Five of 44 enrolled patients were ineligible due to choriocarcinoma and normal pretreatment serum hCG level (2 each), no history of methotrexate (1), and 1 patient with documented phantom hCG syndrome was unevaluable. In all, 28 of 38 (74%) evaluable patients attained CR. The median number of cycles was 4 (range, 2–10). Severe toxicity was minimal, causing no patient to discontinue therapy. All treatment failures achieved a CR after receiving subsequent chemotherapy; 3 patients also underwent hysterectomy.


Pulse dactinomycin is an active regimen for patients withlow-risk GTN who fail previous methotrexate therapy. Cancer 2006. © 2006 American Cancer Society.

The activity of dactinomycin in gestational trophoblastic neoplasia (GTN) has been described in numerous studies, confirming its efficacy in both primary and recurrent/persistent GTN.1–8 At present, however, most low-risk patients are initially treated with single-agent methotrexate due to its known activity, low toxicity, and low cost.8–12

Between 10% to 31% of patients treated with single-agent methotrexate for low-risk disease (World Health Organization [WHO] score 0–6) will require a change in therapy due to tumor resistance.8–12 The majority of these recurrent patients are subsequently treated with either the 5-day regimen of dactinomycin (12 μg/kg/day, intravenous [i.v.] every 2 weeks), or with EMA/CO (etoposide, methotrexate, dactinomycin, cyclophosphamide, and vincristine). Although both regimens are associated with high cure rates, their attendant toxicity and cost represent a substantial burden for patients and the healthcare system.

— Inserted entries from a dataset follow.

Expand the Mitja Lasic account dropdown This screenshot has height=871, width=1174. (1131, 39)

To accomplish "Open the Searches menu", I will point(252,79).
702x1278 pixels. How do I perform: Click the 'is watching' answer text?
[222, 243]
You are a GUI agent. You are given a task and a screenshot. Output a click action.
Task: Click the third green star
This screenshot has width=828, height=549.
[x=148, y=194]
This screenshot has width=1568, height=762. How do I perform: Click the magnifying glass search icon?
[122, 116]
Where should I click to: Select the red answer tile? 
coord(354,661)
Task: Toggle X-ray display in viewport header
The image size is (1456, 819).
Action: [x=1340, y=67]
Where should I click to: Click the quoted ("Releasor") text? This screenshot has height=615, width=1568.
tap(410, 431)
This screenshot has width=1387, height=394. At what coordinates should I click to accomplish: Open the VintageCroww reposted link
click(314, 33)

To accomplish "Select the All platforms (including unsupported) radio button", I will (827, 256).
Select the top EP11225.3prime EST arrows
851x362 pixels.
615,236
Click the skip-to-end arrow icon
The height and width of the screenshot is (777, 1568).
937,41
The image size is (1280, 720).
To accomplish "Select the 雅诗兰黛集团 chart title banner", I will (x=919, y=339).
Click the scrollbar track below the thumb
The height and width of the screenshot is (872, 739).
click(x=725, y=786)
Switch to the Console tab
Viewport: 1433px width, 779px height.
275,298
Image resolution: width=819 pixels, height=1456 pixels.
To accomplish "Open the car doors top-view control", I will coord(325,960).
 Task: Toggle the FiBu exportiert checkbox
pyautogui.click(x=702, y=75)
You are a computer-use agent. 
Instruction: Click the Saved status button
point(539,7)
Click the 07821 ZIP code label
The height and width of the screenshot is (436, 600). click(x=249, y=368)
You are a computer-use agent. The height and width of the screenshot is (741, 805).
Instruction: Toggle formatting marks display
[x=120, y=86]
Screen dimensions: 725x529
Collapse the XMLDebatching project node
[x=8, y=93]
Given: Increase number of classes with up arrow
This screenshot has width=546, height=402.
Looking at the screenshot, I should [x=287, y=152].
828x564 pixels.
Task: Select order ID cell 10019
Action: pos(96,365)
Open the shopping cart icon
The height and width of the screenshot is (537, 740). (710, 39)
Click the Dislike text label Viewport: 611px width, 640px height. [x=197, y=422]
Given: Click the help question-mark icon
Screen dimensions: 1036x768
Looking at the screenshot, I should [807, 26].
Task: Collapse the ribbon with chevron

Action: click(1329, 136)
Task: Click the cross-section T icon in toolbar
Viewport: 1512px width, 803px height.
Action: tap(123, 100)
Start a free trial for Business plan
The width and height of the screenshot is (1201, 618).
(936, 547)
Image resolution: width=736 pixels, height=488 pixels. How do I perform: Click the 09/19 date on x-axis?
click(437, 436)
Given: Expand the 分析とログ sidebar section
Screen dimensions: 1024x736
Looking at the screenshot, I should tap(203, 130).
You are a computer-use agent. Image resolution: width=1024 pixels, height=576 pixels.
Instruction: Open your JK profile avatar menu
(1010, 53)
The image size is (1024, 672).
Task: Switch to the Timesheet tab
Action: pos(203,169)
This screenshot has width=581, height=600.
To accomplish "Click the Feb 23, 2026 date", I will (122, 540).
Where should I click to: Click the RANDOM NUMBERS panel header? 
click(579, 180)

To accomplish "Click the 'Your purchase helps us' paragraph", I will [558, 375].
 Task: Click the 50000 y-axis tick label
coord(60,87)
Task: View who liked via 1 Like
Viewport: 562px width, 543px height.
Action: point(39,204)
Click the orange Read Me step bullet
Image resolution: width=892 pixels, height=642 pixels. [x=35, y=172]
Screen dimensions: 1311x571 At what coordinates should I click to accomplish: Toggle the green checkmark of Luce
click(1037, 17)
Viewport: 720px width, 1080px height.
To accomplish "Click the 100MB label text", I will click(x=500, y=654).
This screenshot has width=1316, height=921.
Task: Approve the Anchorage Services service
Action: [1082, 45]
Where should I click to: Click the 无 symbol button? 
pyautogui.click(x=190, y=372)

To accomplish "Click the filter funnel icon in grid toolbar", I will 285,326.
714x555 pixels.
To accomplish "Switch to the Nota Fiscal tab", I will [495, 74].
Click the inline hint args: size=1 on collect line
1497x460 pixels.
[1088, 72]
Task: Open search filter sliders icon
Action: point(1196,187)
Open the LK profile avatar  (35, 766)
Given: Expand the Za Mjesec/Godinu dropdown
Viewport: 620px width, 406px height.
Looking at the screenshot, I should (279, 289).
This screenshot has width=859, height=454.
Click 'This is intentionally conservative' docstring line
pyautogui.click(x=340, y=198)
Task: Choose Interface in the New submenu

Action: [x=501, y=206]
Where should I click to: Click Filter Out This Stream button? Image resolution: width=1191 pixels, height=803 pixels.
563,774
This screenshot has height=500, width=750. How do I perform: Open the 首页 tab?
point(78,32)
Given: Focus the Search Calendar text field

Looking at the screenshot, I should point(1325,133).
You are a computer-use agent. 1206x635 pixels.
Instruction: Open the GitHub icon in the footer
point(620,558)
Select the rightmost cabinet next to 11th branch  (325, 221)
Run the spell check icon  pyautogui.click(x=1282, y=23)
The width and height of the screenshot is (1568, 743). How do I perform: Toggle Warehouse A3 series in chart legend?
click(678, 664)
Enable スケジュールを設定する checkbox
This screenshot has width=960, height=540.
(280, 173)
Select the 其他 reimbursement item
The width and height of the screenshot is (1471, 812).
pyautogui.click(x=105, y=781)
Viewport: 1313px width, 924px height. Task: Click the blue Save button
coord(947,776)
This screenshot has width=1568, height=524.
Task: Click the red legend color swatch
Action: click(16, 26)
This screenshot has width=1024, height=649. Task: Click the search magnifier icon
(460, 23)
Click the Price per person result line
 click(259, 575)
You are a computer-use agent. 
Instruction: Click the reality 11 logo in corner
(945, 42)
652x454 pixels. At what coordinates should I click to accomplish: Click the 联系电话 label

Twiggs3 summarized the toxicity of both the 5-day and the pulse regimens of dactinomycin. Combining his data with Petrilli and Morrow's4 (both used 40 μg/kg), the rate of Grade 2 or 3 hematologic toxicity was 6 events in 82 cycles of pulse therapy. The corresponding rate as reported by Petrilli et al.,5 Goldstein et al.,1 and Ross et al.,2 using the 5-day regimen, was 14 events in at least 95 cycles of therapy (Ross et al. did not report the number of cycles). Gastrointestinal (GI) toxicity was greater in the pulse therapies (11/82 events vs. 0/95 events). An important issue to consider in these young, highly curable women is alopecia, which is universal and complete on the 5-day regimen, and which is significantly reduced on the pulse regimen. Petrilli et al.5 reported only 4 cases of Grade 1 (mild) alopecia using the pulse regimen. Twiggs3 also attempted a crude estimate of costs of therapy and found that the cost per cycle of pulse therapy was $74.75 compared with $342.25 for the 5-day regimen (1983 data). Finally, the pulse regimen requires only 1 visit every 2 weeks as opposed to most other regimens that involve at least weekly visits (if not 4–5 visits) every 2 weeks.

The magnitude of the comparable toxicities seen with EMA/CO is apparent from the report by Quinn et al.13 They reported a rate of Grade 3 and 4 toxicity events in 65 high-risk patients treated with EMA/CO as neutropenia, 41%; thrombocytopenia, 17%; alopecia, 40%; and nausea and vomiting, 22%.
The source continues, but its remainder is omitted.